George-Ezzelle, C. E., & Skaggs, G. (2004, April). Examining the validity of GED tests scores with scheduling and setting accommodations. Paper presented at the annual meeting of the National Council on Measurement in Education (NCME), San Diego, CA. https://eric.ed.gov/?id=ED510061

Tags

Breaks during testing; Extended time; Multiple ages; Multiple content; Reading; Science; Social studies; Specialized setting; U.S. context; Writing

URL

https://eric.ed.gov/?id=ED510061

Summary

Accommodation

Participants experienced one of the following accommodations/accommodation packages: (a) extended- time only, (b) extended-time and private room only, or (c) extended-time, private room, and supervised breaks only.

Participants

An extant nationwide (U.S.) dataset used for the study came from the 2002 examination cycle of the Tests of General Educational Development (GED). A sample (n=1,251) of test takers who requested and received accommodations constituted the experimental group, and 1500 randomly selected individuals who took the test without accommodations served as the reference group.

Dependent Variable

The dependent variable was scores on the 2002 administration of the GED (extant assessment data).

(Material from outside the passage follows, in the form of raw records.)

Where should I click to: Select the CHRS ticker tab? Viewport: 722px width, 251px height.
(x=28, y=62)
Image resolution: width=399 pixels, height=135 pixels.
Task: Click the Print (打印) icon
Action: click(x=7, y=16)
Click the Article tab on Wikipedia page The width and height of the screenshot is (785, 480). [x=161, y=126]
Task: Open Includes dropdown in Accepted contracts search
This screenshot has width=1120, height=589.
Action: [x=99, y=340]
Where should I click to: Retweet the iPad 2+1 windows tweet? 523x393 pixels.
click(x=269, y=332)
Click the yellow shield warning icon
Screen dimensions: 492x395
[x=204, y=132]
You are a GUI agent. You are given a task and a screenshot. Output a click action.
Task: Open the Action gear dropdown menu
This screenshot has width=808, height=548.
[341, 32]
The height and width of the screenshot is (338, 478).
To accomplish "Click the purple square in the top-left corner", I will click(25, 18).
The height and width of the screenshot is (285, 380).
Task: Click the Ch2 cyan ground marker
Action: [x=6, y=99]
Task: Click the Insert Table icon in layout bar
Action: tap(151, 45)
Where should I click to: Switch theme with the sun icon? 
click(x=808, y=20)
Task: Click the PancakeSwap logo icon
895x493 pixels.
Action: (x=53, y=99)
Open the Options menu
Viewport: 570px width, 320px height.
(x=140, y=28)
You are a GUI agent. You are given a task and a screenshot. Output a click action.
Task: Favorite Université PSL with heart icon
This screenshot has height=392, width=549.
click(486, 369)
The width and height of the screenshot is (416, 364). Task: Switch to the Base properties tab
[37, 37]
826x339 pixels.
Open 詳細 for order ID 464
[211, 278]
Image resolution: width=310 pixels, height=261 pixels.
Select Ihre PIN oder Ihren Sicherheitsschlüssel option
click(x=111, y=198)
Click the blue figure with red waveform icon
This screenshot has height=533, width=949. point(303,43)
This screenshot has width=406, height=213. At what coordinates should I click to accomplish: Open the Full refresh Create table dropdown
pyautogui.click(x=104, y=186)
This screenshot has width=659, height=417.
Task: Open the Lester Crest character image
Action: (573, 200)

The findings were described in terms of the content areas of English language arts/reading, science, social studies, and English language arts/writing; the math test results were not examined.

Findings

Overall, participants in the reference group had higher mean raw scores than participants receiving accommodations.
DIF analyses were performed both on individual test items, and on subtest forms. Eleven items were flagged for DIF across all test forms, and specialists examined the items to determine possible reasons the items might favor the indicated group. For several items, the specialists were unable to determine what characteristic of the item might have provided one group with an advantage. For other items, it appeared that the accommodated group might have benefited from extra time to understand the item (DIF in favor of accommodated group) or that extra time caused the accommodated group to second-guess their initial response (DIF in favor of the non-accommodated group).
Examination of DIF across subtests revealed similar patterns; DIF was found in several areas on the subtests in different subjects, but specialists had a difficult time determining why the items might have favored one group over the other. The one consistent finding showed DIF in favor of the reference group on the Mechanics subtest in the language arts and writing subject tests, leading specialists to hypothesize that non-accommodated candidates may be more accustomed to unassisted editing in capitalization, punctuation, and spelling.
The researchers concluded that the GED appeared to be valid for both groups. Limitations were discussed, and future research directions were noted.